Content starts

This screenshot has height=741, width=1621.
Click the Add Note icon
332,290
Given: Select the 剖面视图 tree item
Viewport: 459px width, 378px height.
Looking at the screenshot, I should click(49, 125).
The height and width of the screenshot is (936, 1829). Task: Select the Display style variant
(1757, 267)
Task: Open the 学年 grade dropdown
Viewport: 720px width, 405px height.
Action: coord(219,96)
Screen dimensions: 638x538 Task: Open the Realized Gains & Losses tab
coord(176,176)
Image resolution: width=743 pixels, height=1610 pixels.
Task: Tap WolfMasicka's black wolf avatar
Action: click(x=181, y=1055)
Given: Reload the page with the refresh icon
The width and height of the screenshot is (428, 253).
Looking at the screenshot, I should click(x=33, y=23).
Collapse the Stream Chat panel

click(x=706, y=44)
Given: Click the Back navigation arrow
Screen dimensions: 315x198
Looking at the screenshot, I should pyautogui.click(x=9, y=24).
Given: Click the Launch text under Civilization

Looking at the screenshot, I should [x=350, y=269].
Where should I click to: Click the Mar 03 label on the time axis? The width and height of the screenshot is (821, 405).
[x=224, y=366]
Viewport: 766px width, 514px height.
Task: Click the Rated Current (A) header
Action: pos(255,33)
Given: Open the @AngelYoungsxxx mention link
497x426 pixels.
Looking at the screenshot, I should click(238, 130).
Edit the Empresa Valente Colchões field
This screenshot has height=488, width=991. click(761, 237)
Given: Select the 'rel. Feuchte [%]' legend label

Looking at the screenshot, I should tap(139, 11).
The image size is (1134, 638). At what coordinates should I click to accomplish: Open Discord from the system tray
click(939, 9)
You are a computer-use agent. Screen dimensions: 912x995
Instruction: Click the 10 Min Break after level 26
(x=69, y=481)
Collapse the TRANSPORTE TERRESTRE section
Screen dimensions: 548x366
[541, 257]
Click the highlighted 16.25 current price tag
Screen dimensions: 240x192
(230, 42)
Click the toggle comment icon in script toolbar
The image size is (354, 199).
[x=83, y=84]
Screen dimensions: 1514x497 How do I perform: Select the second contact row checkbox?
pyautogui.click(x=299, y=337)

Content ends

Copy out the records above exactly.

This screenshot has height=741, width=1621.
Click the Add Note icon
332,290
Given: Select the 剖面视图 tree item
Viewport: 459px width, 378px height.
Looking at the screenshot, I should click(49, 125).
The height and width of the screenshot is (936, 1829). Task: Select the Display style variant
(1757, 267)
Task: Open the 学年 grade dropdown
Viewport: 720px width, 405px height.
Action: coord(219,96)
Screen dimensions: 638x538 Task: Open the Realized Gains & Losses tab
coord(176,176)
Image resolution: width=743 pixels, height=1610 pixels.
Task: Tap WolfMasicka's black wolf avatar
Action: click(x=181, y=1055)
Given: Reload the page with the refresh icon
The width and height of the screenshot is (428, 253).
Looking at the screenshot, I should click(x=33, y=23).
Collapse the Stream Chat panel

click(x=706, y=44)
Given: Click the Back navigation arrow
Screen dimensions: 315x198
Looking at the screenshot, I should pyautogui.click(x=9, y=24).
Given: Click the Launch text under Civilization

Looking at the screenshot, I should [x=350, y=269].
Where should I click to: Click the Mar 03 label on the time axis? The width and height of the screenshot is (821, 405).
[x=224, y=366]
Viewport: 766px width, 514px height.
Task: Click the Rated Current (A) header
Action: pos(255,33)
Given: Open the @AngelYoungsxxx mention link
497x426 pixels.
Looking at the screenshot, I should click(238, 130).
Edit the Empresa Valente Colchões field
This screenshot has height=488, width=991. click(761, 237)
Given: Select the 'rel. Feuchte [%]' legend label

Looking at the screenshot, I should tap(139, 11).
The image size is (1134, 638). At what coordinates should I click to accomplish: Open Discord from the system tray
click(939, 9)
You are a computer-use agent. Screen dimensions: 912x995
Instruction: Click the 10 Min Break after level 26
(x=69, y=481)
Collapse the TRANSPORTE TERRESTRE section
Screen dimensions: 548x366
[541, 257]
Click the highlighted 16.25 current price tag
Screen dimensions: 240x192
(230, 42)
Click the toggle comment icon in script toolbar
The image size is (354, 199).
[x=83, y=84]
Screen dimensions: 1514x497 How do I perform: Select the second contact row checkbox?
pyautogui.click(x=299, y=337)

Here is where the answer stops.